Mi hijo quería saber cómo era cuando éramos padres jóvenes. Luego, a principios del siglo XXI, cuando los autobuses explotaron en Tel Aviv, sembrando fuego y terror, quienes salían de sus casas no sabían si volverían. Hoy es solo unos años más joven que nosotros entonces, y se pregunta cómo nos las arreglamos, qué nos dijimos a nosotros mismos en aquellos días y a qué nos aferramos para no perder la esperanza ni hacer las maletas.
"El hogar no es el lugar donde naciste, sino el lugar donde ya no existe tu impulso de escapar", recordé la frase de Naguib Mahfouz, mientras repasaba por mi cabeza los nombres y rostros de jóvenes cercanos y lejanos que ambos conocíamos.

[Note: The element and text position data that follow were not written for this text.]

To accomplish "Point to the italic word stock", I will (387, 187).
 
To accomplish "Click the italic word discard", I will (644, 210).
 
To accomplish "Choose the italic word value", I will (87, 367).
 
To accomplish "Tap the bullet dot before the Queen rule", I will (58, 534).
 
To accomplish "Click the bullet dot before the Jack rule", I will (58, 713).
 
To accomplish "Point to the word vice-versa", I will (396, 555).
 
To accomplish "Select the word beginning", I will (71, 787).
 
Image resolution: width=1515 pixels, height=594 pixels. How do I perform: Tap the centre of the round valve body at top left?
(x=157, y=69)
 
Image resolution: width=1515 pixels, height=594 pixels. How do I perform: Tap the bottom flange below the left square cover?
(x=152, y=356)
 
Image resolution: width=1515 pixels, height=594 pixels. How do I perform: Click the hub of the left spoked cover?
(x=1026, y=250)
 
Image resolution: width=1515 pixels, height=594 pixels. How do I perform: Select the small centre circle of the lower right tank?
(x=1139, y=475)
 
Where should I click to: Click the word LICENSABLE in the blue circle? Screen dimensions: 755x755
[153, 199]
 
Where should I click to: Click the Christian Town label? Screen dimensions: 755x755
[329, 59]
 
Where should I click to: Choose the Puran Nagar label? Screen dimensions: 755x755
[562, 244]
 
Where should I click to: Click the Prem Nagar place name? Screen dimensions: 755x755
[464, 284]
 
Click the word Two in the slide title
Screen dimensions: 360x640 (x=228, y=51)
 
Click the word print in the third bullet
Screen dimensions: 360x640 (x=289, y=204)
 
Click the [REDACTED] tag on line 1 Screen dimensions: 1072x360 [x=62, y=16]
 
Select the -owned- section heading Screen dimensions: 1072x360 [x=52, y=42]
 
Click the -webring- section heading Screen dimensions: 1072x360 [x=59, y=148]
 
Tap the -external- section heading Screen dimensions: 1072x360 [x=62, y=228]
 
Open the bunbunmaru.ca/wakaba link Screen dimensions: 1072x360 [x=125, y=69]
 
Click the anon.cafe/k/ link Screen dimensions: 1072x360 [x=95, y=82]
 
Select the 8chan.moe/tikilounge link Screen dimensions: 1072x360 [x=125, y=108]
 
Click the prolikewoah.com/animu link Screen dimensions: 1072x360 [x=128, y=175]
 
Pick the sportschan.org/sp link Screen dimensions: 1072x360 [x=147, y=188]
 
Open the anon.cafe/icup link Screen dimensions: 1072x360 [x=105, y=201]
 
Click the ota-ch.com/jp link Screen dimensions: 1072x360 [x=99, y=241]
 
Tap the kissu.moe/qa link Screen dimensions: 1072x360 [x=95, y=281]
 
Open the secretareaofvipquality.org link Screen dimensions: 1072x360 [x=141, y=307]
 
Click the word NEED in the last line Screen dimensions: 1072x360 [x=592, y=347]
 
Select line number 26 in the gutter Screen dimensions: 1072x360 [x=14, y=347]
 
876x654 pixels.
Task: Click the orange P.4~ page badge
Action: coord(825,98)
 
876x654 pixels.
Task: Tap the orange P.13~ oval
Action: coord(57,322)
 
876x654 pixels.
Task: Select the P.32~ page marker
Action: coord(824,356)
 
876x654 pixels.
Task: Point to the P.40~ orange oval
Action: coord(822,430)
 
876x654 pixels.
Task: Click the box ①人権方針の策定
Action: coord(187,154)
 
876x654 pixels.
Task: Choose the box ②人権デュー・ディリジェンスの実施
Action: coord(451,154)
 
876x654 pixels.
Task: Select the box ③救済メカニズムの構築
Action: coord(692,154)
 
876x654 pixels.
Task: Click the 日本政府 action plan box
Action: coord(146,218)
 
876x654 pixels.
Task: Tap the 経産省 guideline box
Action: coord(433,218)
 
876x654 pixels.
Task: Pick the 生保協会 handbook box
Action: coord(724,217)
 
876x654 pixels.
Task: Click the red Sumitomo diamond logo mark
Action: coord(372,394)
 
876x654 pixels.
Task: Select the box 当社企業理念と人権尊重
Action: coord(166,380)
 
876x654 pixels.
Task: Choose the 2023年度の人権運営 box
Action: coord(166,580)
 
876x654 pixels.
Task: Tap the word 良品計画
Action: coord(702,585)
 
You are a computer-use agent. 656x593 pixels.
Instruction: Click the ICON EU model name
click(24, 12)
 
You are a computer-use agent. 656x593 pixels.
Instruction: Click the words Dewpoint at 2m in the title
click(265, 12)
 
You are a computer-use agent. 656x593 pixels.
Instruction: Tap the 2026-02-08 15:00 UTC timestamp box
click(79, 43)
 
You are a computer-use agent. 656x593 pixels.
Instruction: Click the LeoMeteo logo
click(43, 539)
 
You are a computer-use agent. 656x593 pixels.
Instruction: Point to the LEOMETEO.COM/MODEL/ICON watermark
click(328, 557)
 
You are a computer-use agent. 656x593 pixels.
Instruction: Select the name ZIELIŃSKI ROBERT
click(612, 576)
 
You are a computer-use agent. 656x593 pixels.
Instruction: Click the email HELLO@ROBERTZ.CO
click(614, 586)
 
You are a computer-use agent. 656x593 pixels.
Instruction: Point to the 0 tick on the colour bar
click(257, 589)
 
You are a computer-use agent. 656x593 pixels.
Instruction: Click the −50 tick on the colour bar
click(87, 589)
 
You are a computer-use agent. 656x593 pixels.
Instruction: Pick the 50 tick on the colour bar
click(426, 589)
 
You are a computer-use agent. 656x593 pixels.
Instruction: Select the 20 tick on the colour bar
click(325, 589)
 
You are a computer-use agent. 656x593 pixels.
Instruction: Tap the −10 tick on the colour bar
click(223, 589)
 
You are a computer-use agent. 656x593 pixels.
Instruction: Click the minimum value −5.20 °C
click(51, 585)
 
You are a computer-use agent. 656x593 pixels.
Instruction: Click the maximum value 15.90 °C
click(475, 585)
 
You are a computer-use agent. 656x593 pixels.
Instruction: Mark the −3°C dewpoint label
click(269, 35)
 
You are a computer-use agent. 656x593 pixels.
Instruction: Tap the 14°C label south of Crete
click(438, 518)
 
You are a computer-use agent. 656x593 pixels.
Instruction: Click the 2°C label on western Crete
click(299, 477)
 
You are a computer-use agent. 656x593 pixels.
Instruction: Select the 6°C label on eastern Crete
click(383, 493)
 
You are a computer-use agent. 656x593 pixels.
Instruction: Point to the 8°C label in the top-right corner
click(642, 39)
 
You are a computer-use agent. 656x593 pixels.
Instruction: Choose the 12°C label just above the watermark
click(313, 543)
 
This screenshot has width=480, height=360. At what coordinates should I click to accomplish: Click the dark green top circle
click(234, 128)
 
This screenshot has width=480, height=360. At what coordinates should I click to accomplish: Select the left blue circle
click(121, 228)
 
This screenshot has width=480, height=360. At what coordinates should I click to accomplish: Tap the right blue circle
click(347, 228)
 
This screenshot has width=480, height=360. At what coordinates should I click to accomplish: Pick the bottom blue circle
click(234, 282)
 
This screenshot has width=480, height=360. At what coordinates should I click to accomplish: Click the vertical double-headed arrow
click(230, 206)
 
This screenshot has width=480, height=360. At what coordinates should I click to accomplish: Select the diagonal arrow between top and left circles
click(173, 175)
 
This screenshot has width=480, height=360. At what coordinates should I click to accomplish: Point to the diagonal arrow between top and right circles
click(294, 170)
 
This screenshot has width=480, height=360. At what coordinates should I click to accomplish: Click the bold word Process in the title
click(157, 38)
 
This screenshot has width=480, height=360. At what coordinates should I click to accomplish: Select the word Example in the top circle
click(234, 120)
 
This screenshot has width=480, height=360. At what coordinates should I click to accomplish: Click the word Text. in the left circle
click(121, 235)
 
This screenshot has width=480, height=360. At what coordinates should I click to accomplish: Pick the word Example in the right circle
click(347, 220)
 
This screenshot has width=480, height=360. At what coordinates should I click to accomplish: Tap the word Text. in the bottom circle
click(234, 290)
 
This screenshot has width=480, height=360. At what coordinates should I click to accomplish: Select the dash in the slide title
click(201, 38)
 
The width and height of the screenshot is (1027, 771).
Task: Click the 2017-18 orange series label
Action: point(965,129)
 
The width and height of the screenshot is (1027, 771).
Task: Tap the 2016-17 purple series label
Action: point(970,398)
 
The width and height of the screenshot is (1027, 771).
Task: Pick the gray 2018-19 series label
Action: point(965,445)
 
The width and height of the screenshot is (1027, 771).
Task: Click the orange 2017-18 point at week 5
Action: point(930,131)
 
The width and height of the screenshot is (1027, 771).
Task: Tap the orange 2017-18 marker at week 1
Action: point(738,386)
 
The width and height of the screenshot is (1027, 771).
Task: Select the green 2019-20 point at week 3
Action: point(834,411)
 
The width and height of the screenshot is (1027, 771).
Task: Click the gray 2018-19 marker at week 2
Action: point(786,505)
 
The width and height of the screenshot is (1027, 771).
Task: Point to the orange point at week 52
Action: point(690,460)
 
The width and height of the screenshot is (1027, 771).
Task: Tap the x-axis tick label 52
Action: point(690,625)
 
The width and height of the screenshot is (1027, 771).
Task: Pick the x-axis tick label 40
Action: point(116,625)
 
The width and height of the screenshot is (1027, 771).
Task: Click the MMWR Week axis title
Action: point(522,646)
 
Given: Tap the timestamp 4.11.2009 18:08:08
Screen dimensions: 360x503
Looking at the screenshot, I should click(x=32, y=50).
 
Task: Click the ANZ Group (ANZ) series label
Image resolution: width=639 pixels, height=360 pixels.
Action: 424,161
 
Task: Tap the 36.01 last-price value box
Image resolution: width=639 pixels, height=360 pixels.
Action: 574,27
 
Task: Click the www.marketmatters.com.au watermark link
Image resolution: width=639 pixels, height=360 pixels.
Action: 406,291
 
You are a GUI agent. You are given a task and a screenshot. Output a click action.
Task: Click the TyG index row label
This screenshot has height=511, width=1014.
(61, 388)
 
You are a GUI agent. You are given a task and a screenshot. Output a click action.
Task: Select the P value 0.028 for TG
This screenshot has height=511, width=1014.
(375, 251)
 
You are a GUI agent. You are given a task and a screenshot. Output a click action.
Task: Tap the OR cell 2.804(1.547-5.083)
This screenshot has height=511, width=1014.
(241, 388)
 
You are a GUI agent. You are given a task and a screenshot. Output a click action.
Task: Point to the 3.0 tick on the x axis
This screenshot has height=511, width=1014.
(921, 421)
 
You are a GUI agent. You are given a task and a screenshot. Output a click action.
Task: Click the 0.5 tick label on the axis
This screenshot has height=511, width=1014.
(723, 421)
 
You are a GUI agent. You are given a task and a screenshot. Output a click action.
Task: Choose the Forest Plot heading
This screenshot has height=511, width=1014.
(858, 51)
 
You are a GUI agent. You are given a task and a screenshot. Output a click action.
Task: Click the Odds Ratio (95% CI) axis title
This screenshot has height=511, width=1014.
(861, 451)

Hombres y mujeres jóvenes, maravillosos y valientes con principios, que completaron un agotador y peligroso servicio de reserva y compraron un boleto de ida, o se inscribieron en estudios en el extranjero, o padres de niños pequeños que huyen silenciosamente y rápidamente de sus hijos. Le dije a mi hijo que a finales de los 90 era completamente diferente, porque incluso cuando el olor a muerte y terror reemplazaba el horizonte y la respiración ordenada, no pensamos en irnos del país, simplemente porque entonces el país no nos dejaba. ¿Hoy?, respondió él con una pregunta.
Tuve que admitir que hoy mi casa me abandonó, cambió de cara y renunció a sus valores. Que muchos de los axiomas con los que crecimos, que parecían hechos de hormigón, resultan ser una densa humareda que asfixia y ennegrece el futuro personal, nacional, económico, internacional, y hace que muchos quieran irse. Pero inmediatamente agregué que no debería ser así.
¿Qué pasa si no tenemos otra opción y no podemos quedarnos? Después de todo, nuestros enemigos no están sentados en la valla, insistió.
"Díle al niño que nos iremos tan pronto como nos demos cuenta de que la democracia por la que nos propusimos luchar en las calles ya se está transformando ante nuestros ojos en anarquía o dictadura, y cuando la brecha se profundice aún más como resultado, ya no habrá una vida segura, ya sea por amenazas externas o por una guerra civil que estallará desde adentro. Y ese momento está cerca", me dijo una amiga cuando le conté sobre la difícil conversación.
"En el sur la guerra, el norte está quemado y la amenaza de una guerra regional aún no ha pasado, en Cisjordania estamos sentados sobre un barril de terror judío que los ministros de alto rango están presionando para que conflagre, y todos vemos psicólogos y médicos, psiquiatras, empresarios y empresarios que ya no esperan que todo explote en nuestras caras, sino que se apresuran y se movilizan a sí mismos y a su dinero, y establecen núcleos israelíes en otros lugares", dijo mi amiga con dolor. Y yo le respondí: "¿Instalar armas nucleares? ¿Y quién se queda aquí?"
Así que no soy un caparazón, y estoy luchando y lucharé para no ser un caparazón. Porque a pesar de que hay personas que amo que ya se han ido, también hay masas de personas que son mis amigos y familiares y mis recuerdos y anclas, que no se van a ir a ninguna parte, y tampoco son cáscaras.
Y nosotros, que no somos cascarones, insistimos y hacemos y haremos todo lo posible para reemplazar a los terribles líderes que secuestraron nuestro país por líderes que supan rehabilitar y restaurar su esencia. Haremos todo lo posible para que el Israel sangrante y dividido, el que se fue a Pippen como dijo Einstein, se reúna y vuelva a ser nuestro hogar. El hogar protector de la mayoría absoluta: liberales, democráticos, sionistas, trabajadores, serviciales, ilustrados, tolerantes, amantes de los seres humanos y amantes del Estado. Un hogar que volverá y dará seguridad existencial a nuestros hijos y nietos, simplemente porque no queremos ni estamos dispuestos a sembrar el núcleo del mañana en ningún otro lugar. Y no sólo por el compromiso con aquellos que sacrificaron sus vidas por nosotros, sino porque no quiero despertar en griego y soñar en español y no quiero amigos nuevos y exóticos. Quiero a mis viejos amigos maltrechos, a quienes conozco de antes y a través de ellos, y que sé mejor cómo callarme con ellos, no porque tartamudee en su idioma, sino porque me entienden sin palabras.